The fact is that you are interested in the variance of the population, not of the one of sample. Now obviously the sample is less dispersed than the population (because it is very likely that your sample missed a few of the extreme values), so the variance computed on the sample is lower than the variance of the population.
You have to correct the bias.
Intuitively, the observed average $\bar x = \frac 1 N \sum x_i$ is not exact but only an approximation of the population mean. The variance of this approximation should be added to the observed variance on the sample in order to to get the best approximate of the population sample.
Now this variance can be computed: $\sigma^2(\bar X) = \frac 1 N \sigma^2(X)$ (using the iid if the $X_i$). So the sample variance is $1 -\frac 1 N$ the variance of the population.
Formally (in case you need to read twice the previous reasoning), compute the expected value of $\sum (X_i-\bar X)^2$. You will find $(N-1) \sigma^2$ rather than $N \sigma^2$, hence the population variance is $\frac N {N-1}$ the sample variance (as claimed).
When you follow the computations, you start by replacing $\bar X$ by its definition $\bar X = \frac 1 N \sum X_i$, develop the squares, expand the sum, and then one of the term disappears. Namely $N\bar X=\sum X_i$ appears twice with opposite sign, negative in the double product $2 \bar X X$ and positive in the square $\bar X^2$. So $\sum (X_i-\bar X)^2$ is the sum of $N-1$ terms equal in expectation.
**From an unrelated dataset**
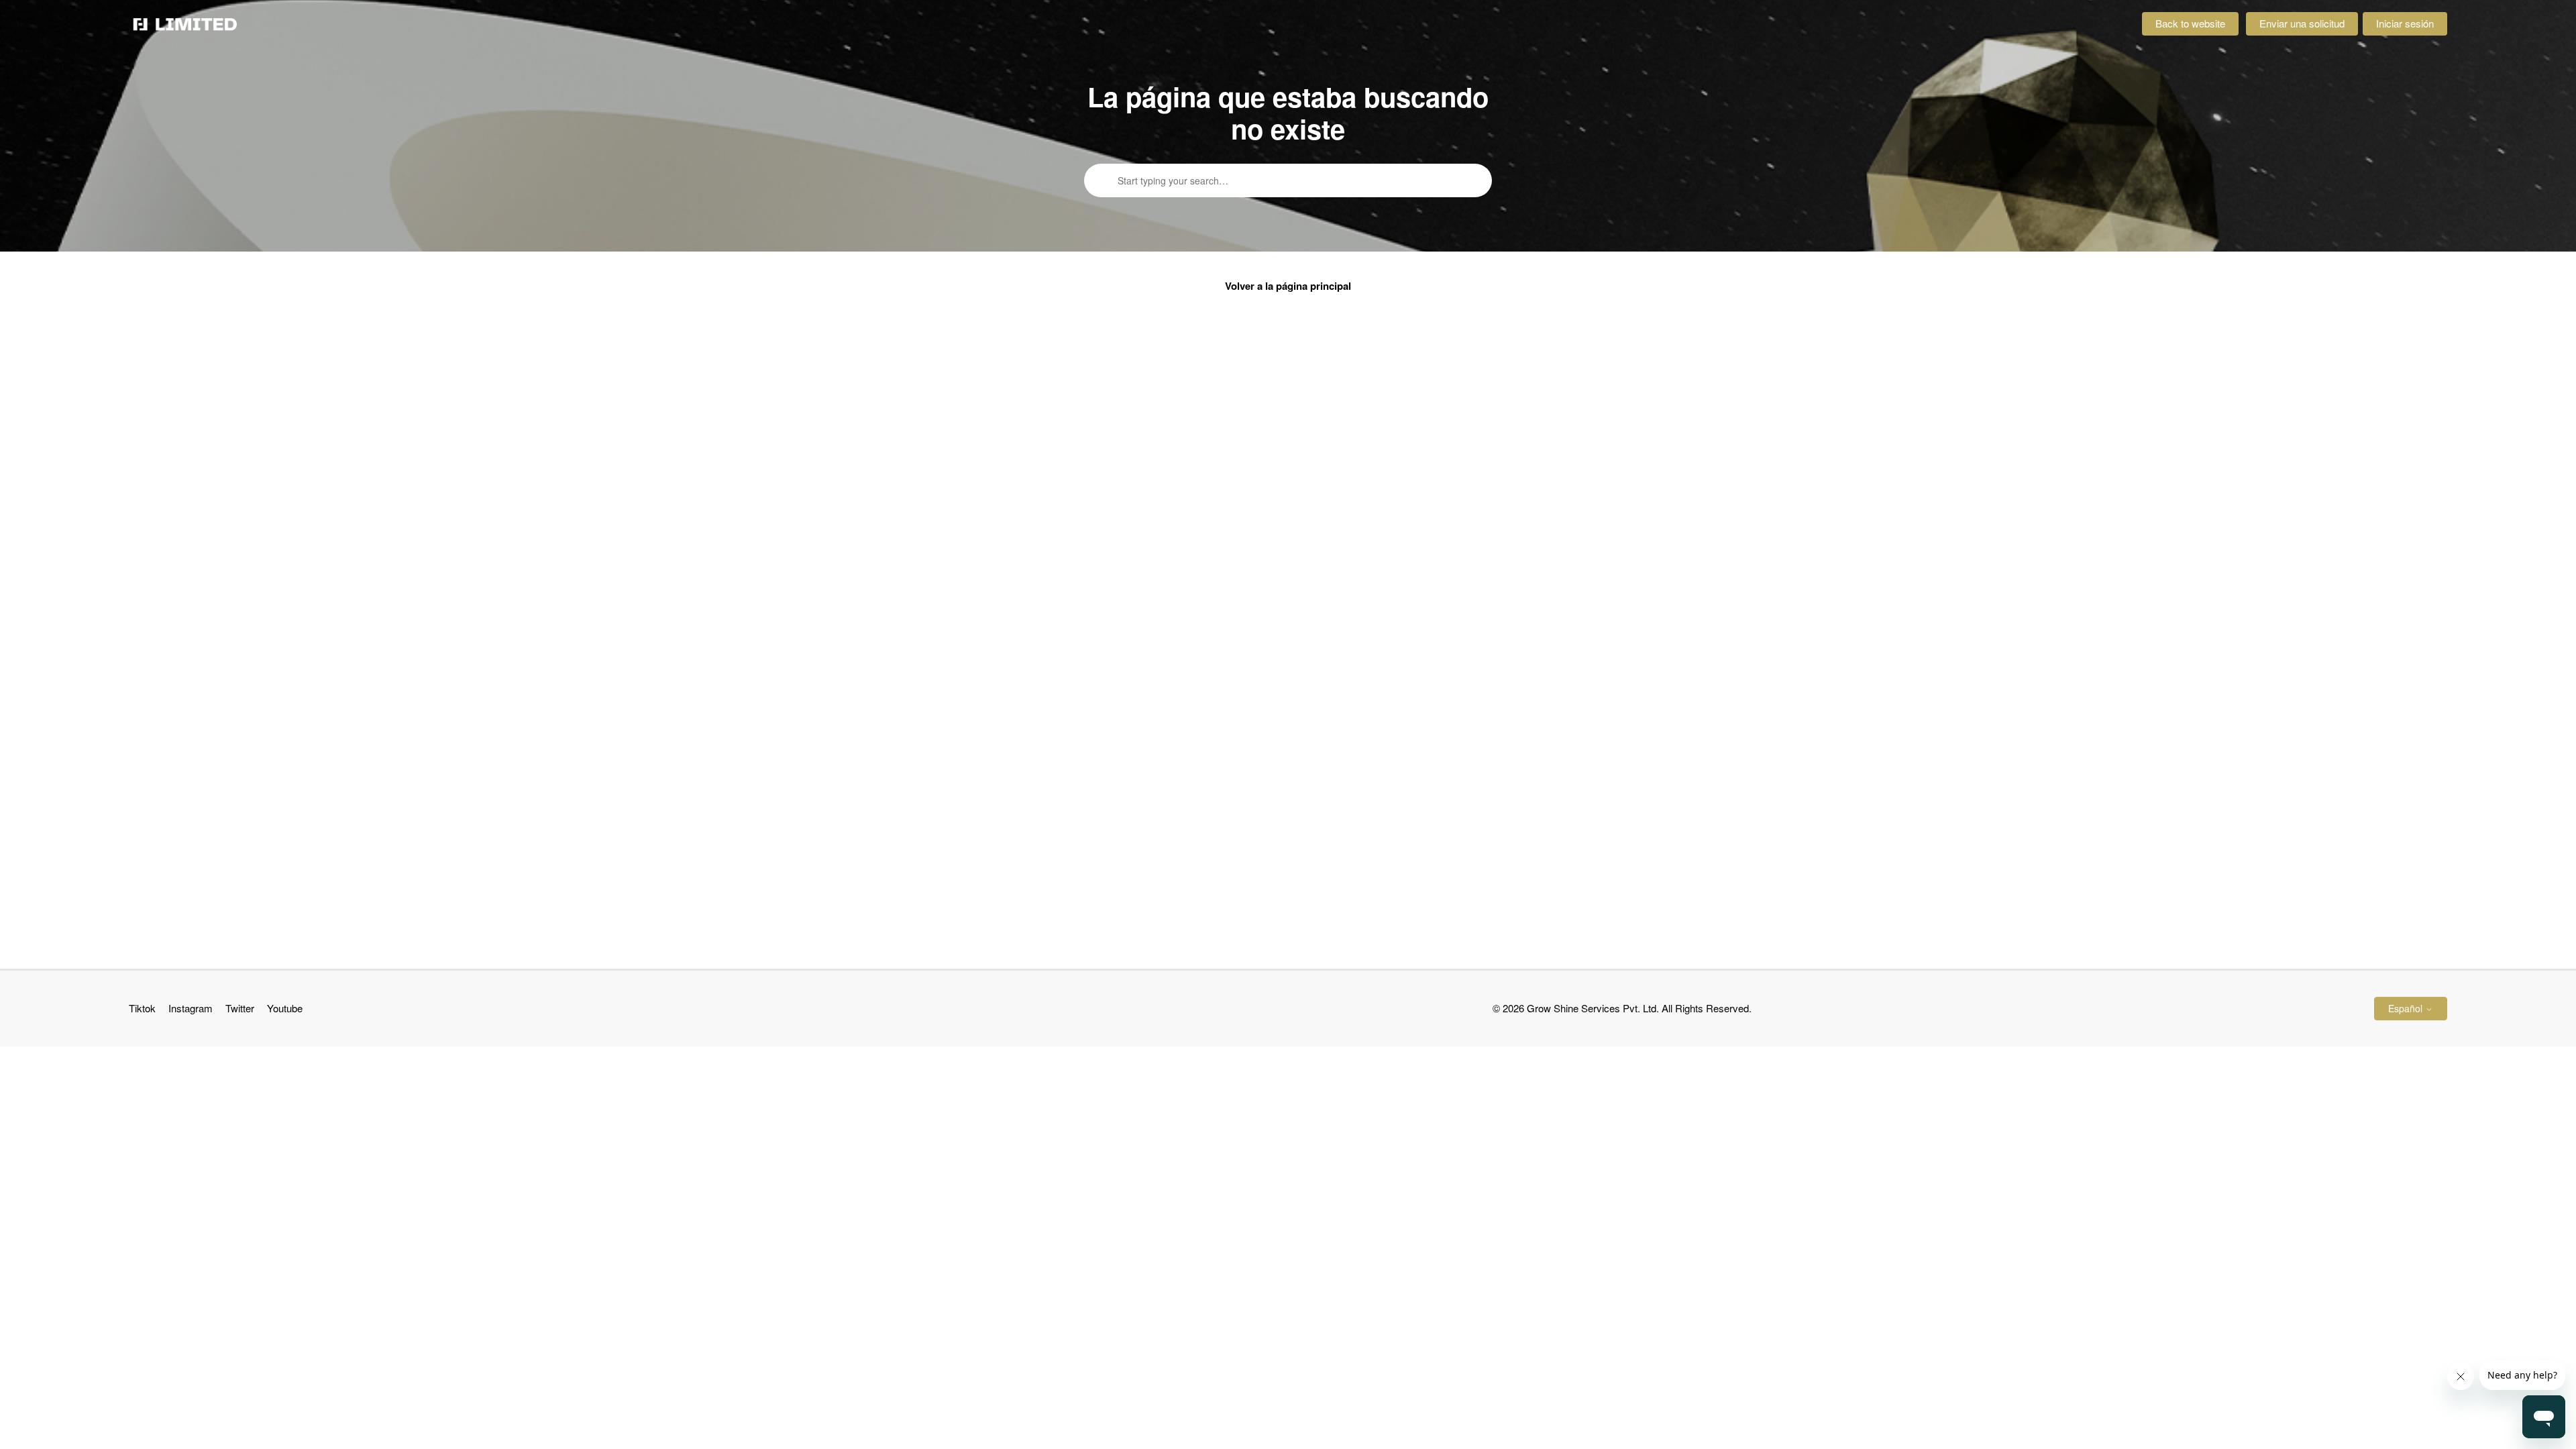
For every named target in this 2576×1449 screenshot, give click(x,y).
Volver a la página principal (1288, 285)
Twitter (239, 1008)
This is because the $X_i$ are not independent but linked by one relation $\sum X_i=N \bar X$. In general, if you know the $X_i$ are linked by $p$ independent linear relations $f_j$, then you can cancel out $p$ terms out of the sum $\sum (X_i-f_j(X_i))^2$. Hence the unbiased estimator, $\sum (X_i-f_j(X_i))^2 \approx \frac N {N-p} \sum (x_i-f_j(x_i))^2$.
In regression, ANOVA, etc, the independents relations are not so independent because it is often supposed that the sum of the independents variables (causes) have the same average than the dependent variable (effect). $\sum a_i \bar X_i = \bar Y$. Hence the degree of freedom $N-1$, $p-1$ and $N-p$ and unbiasing factors $\frac N {N-1}$, $\frac p {p-1}$ and $\frac N {N-p}$ for $SS_{Total}$, $SS_{Model}$ and $SS_{Error}$ respectively.
In two words, the degree of freedom is the number of independent relationships linking a set of variables, taking into account the variable introduced for intermediary estimators.